A 59 review meta analysis from the University of Sydney finds opioid relief for acute pain is real but narrow, and the side effect tradeoff starts within hours.
For decades, the opioid prescription after a procedure, an injury, or a difficult delivery has been almost automatic. The largest evidence review ever compiled on opioids for acute pain challenges that default. Across 59 systematic reviews covering more than 50 acute pain conditions in children and adults, oral opioids performed no better than placebo for several common situations, and where they did help, the benefit was small and short-lived, typically fading within hours.
The University of Sydney-led review, summarized by ScienceDaily on 9 June 2026 and published in the peer-reviewed journal Drugs, is the broadest synthesis of the acute-pain opioid literature to date. It was led by Associate Professor Christina Abdel Shaheed of the university's School of Public Health, with Dr. Stephanie Mathieson and Associate Professor Joshua Zadro of the Institute for Musculoskeletal Health as co-first authors.

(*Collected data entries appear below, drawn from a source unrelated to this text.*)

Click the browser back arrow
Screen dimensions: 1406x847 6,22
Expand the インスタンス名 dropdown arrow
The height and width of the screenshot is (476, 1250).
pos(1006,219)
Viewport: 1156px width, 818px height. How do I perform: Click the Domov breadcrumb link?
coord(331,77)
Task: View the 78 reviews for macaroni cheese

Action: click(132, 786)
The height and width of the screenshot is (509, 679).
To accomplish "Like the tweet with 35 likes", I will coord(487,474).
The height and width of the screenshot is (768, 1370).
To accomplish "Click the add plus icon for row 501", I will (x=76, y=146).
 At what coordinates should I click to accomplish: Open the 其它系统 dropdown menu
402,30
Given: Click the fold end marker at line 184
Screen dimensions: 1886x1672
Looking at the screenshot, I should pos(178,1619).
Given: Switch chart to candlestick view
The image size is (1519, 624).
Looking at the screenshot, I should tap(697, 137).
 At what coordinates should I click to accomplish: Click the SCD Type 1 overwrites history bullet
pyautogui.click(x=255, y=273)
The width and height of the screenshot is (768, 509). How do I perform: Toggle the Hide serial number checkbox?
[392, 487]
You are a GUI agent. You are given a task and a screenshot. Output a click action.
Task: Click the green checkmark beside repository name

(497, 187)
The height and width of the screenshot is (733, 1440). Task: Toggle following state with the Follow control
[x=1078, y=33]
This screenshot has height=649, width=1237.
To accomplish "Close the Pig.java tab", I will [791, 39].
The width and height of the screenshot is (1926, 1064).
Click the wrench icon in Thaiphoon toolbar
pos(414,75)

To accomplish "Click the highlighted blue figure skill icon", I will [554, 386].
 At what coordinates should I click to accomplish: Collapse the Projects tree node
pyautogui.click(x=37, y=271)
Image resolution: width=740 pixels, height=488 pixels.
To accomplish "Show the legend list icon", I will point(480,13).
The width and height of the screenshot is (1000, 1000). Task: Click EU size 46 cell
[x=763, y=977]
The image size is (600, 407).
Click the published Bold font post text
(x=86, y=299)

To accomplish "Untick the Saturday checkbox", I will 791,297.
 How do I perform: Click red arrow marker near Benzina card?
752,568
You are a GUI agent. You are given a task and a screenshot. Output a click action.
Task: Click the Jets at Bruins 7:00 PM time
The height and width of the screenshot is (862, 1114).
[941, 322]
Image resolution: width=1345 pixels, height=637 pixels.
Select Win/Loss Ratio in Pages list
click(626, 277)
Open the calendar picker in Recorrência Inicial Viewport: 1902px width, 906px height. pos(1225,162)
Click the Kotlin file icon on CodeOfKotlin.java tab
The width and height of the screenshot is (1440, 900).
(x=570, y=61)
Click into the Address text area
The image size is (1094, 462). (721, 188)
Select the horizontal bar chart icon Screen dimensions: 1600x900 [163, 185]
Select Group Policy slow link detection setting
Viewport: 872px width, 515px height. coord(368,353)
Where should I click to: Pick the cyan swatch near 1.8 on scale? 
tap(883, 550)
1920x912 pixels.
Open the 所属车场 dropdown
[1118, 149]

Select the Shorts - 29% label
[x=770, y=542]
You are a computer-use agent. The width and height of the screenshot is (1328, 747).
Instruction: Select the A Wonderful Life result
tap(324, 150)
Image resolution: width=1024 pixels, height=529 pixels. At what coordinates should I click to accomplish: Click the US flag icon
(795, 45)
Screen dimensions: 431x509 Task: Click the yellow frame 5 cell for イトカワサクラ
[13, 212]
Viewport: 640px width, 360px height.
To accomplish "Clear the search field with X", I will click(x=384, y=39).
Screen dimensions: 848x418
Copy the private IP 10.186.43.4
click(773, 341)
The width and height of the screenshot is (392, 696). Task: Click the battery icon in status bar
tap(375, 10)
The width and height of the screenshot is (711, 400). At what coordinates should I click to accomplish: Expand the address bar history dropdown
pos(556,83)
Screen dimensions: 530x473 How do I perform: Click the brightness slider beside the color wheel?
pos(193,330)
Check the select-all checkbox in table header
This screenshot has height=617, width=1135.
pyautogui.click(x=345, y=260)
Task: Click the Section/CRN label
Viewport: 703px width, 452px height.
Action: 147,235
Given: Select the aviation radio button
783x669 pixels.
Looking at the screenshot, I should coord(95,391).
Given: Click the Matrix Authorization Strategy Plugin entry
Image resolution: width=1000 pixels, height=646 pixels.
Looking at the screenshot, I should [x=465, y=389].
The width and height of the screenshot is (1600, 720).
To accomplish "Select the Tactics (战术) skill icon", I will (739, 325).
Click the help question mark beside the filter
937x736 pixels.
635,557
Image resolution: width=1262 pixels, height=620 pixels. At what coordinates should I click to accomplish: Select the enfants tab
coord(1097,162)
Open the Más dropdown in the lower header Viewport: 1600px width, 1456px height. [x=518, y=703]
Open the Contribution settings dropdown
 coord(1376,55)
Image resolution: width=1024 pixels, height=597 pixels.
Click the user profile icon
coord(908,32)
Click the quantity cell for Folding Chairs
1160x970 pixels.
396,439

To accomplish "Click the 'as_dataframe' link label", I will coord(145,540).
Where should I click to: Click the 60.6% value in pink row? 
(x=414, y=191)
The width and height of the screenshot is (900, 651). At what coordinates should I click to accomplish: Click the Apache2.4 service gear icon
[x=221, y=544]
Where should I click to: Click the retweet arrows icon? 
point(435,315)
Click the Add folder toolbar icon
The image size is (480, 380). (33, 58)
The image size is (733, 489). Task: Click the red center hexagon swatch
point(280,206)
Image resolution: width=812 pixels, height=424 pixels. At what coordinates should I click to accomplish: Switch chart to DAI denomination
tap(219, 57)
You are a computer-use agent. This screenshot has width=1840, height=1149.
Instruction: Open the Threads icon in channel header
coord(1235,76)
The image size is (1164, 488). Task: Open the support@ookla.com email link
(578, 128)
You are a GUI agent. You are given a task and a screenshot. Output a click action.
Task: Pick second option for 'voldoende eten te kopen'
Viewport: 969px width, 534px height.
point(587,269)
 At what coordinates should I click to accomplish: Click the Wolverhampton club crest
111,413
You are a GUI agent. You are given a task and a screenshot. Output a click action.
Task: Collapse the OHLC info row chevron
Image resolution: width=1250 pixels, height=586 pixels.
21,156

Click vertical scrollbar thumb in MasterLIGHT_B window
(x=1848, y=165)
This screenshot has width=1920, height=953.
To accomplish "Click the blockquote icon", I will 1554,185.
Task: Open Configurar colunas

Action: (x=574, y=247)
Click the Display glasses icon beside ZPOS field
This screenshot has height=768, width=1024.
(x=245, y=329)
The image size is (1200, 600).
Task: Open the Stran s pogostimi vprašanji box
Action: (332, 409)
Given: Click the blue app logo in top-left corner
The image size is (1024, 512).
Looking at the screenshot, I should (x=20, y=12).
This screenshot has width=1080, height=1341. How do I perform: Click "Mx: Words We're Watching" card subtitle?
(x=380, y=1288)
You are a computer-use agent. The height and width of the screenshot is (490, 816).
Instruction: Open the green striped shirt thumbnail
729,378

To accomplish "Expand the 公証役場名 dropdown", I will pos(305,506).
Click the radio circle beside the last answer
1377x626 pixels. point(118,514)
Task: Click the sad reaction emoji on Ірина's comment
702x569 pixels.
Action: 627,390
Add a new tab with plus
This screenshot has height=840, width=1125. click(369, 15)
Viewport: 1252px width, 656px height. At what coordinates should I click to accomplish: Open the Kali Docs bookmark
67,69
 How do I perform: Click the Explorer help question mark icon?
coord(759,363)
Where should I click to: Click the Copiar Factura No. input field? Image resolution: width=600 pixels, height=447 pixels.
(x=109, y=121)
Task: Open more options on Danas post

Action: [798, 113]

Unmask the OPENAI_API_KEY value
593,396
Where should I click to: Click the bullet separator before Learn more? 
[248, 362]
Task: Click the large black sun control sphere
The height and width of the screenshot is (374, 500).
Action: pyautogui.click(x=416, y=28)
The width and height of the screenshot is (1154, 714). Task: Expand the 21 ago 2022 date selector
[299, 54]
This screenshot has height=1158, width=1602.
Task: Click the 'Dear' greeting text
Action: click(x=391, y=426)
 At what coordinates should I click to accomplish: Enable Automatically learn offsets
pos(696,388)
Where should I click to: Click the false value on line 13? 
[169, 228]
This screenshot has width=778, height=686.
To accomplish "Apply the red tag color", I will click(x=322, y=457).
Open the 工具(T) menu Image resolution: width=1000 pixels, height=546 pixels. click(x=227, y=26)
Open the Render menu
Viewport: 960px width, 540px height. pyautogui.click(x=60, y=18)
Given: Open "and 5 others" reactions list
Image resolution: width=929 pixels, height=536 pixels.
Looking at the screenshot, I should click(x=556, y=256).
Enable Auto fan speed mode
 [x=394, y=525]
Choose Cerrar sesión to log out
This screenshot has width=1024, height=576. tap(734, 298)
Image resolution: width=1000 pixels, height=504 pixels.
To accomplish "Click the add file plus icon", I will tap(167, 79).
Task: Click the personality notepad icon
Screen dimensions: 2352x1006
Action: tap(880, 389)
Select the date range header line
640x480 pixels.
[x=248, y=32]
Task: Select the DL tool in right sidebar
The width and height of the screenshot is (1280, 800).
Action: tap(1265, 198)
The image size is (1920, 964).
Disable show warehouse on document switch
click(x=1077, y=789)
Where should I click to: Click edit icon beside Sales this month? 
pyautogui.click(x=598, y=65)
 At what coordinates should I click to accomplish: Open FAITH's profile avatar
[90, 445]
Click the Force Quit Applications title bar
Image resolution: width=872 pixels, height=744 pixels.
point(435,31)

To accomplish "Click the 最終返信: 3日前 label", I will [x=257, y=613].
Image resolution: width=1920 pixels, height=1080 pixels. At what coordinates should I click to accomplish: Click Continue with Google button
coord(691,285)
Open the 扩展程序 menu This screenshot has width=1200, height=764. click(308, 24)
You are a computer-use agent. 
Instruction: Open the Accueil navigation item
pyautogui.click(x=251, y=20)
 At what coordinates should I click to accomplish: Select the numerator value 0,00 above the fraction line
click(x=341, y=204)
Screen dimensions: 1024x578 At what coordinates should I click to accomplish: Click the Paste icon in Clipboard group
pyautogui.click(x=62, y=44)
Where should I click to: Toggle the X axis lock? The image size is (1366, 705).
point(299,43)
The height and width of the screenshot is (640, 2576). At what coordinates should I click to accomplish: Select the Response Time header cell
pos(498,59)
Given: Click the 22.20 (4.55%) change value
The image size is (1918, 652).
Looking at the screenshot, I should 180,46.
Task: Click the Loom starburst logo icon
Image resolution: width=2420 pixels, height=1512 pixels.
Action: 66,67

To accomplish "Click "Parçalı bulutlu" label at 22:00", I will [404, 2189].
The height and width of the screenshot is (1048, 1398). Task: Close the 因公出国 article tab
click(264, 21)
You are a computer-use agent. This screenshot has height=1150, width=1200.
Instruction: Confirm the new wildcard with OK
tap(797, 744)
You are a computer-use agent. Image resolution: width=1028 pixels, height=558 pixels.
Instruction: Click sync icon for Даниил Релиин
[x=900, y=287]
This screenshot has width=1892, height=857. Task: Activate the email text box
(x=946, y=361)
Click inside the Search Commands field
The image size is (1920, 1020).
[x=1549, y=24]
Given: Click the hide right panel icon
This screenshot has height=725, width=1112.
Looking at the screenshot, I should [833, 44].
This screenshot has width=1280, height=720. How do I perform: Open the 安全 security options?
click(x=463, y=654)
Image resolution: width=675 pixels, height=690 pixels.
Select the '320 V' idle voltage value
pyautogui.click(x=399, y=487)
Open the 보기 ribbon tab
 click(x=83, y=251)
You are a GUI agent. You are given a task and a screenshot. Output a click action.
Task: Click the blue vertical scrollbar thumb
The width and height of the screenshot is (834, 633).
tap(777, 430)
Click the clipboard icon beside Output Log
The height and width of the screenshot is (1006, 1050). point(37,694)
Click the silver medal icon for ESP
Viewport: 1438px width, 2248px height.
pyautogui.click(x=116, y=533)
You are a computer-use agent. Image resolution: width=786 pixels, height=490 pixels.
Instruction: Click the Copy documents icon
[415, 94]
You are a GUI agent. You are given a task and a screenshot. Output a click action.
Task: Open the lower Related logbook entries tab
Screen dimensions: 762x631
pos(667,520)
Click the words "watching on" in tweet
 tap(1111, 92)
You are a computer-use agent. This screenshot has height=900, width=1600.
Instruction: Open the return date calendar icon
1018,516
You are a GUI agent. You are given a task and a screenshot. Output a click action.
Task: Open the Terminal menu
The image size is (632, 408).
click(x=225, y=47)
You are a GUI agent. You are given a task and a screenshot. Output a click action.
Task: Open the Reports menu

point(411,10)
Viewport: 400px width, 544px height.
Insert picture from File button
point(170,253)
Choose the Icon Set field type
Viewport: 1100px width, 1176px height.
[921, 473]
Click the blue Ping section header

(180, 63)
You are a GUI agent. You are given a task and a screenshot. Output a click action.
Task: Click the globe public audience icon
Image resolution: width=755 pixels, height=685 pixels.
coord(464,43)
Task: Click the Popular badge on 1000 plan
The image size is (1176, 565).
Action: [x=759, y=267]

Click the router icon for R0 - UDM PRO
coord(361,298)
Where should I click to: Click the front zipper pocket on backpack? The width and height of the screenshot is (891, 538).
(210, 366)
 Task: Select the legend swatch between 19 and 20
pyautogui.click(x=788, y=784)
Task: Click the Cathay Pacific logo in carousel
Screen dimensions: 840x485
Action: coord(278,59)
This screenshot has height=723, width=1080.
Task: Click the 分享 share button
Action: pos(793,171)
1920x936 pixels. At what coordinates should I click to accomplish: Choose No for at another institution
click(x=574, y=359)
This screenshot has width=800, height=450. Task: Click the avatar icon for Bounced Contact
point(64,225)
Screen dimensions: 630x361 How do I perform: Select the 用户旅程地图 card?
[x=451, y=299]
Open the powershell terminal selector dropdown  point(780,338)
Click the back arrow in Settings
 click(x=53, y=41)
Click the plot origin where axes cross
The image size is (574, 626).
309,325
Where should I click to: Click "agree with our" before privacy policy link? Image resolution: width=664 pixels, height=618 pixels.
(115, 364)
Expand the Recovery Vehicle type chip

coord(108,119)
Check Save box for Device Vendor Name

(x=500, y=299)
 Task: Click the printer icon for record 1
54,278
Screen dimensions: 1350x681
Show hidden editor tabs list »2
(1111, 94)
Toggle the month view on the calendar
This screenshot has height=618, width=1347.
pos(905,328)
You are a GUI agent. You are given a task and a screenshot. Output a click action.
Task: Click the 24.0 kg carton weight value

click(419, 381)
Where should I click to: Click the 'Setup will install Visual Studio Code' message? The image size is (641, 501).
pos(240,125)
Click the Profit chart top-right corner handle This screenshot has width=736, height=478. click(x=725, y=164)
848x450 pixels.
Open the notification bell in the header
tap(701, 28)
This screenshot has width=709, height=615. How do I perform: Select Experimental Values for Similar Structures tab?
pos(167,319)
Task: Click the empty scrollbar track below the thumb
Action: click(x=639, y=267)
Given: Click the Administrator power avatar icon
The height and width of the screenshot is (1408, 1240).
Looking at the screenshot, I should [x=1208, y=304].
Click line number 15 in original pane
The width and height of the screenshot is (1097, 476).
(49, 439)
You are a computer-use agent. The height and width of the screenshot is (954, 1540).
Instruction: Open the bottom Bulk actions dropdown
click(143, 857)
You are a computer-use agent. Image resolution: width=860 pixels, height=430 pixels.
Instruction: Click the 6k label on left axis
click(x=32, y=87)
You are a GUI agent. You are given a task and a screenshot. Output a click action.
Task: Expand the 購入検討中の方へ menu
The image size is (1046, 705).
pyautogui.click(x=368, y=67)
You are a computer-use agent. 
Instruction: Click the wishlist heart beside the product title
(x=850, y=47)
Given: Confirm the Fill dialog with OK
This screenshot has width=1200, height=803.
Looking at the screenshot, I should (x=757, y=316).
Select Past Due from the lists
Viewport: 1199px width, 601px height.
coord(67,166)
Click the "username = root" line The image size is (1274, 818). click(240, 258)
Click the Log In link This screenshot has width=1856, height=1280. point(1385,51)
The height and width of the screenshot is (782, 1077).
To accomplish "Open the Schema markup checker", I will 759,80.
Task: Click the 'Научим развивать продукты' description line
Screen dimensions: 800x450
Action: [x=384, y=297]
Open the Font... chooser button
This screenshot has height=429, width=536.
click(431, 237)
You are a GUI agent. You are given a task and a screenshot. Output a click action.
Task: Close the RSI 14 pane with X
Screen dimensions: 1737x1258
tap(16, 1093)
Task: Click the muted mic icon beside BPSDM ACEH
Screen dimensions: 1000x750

The conditions where opioids showed a modest, time-limited edge are specific: stomach pain, pain after dental or ear procedures, traumatic limb injuries, childbirth, caesarean delivery, and bunionectomy. In each of these, patients who got an opioid reported slightly lower pain scores than those on placebo, but the advantage rarely stretched past the first day or two of treatment.
The list of conditions where opioids matched placebo is longer and more uncomfortable for routine practice. Some limb surgeries, kidney stone pain, post-tonsil removal pain, and pain in newborns on assisted breathing all failed to separate from placebo in the underlying trials. For heart-related pain, post-hysterectomy pain, and topical opioid patches used in dermatology, the evidence was inconsistent, leaving clinicians without a clear signal one way or the other.
The benefit came with a cost. Across acute musculoskeletal pain, traumatic limb injuries, and several post-surgical settings, opioid users reported higher rates of nausea and vomiting than those on placebo, a tradeoff that starts within a single dose. The authors also flagged longer-term risks that begin to accrue quickly: tolerance, dependence, misuse, overdose, hospitalization, and death. Persistent opioid use, they warn, can take hold within days of a first prescription, including from a short course taken for an acute problem.
A few limits are worth naming. Many of the underlying trials inadequately reported side effects, and some tested only a single dose, which makes it hard to translate the findings into the real rhythms of post-surgical or post-injury care. The Sydney team also notes that the underlying journal article should be consulted for precise effect sizes by condition, and that the press-release framing of "often don't work" is shorthand for a more precise result: small, short-lived benefit on average, with a noisy condition-by-condition picture.
What the evidence map does support is a tighter, more deliberate use of opioids for acute pain. For a patient about to have a procedure, the practical question is no longer whether an opioid is the strongest available option, but whether the expected hours of relief justify the side effects and the small but real risk of sliding into longer-term use. For prescribers, the review supplies a meta-level spine for shared decision-making and for defaulting to non-opioid options where the evidence is thin. For health systems weighing prescribing guardrails, 59 systematic reviews is a hard number to argue with, and the next watch item is whether clinical guidelines begin to retire opioid-first defaults for the conditions on the placebo-equivalent list.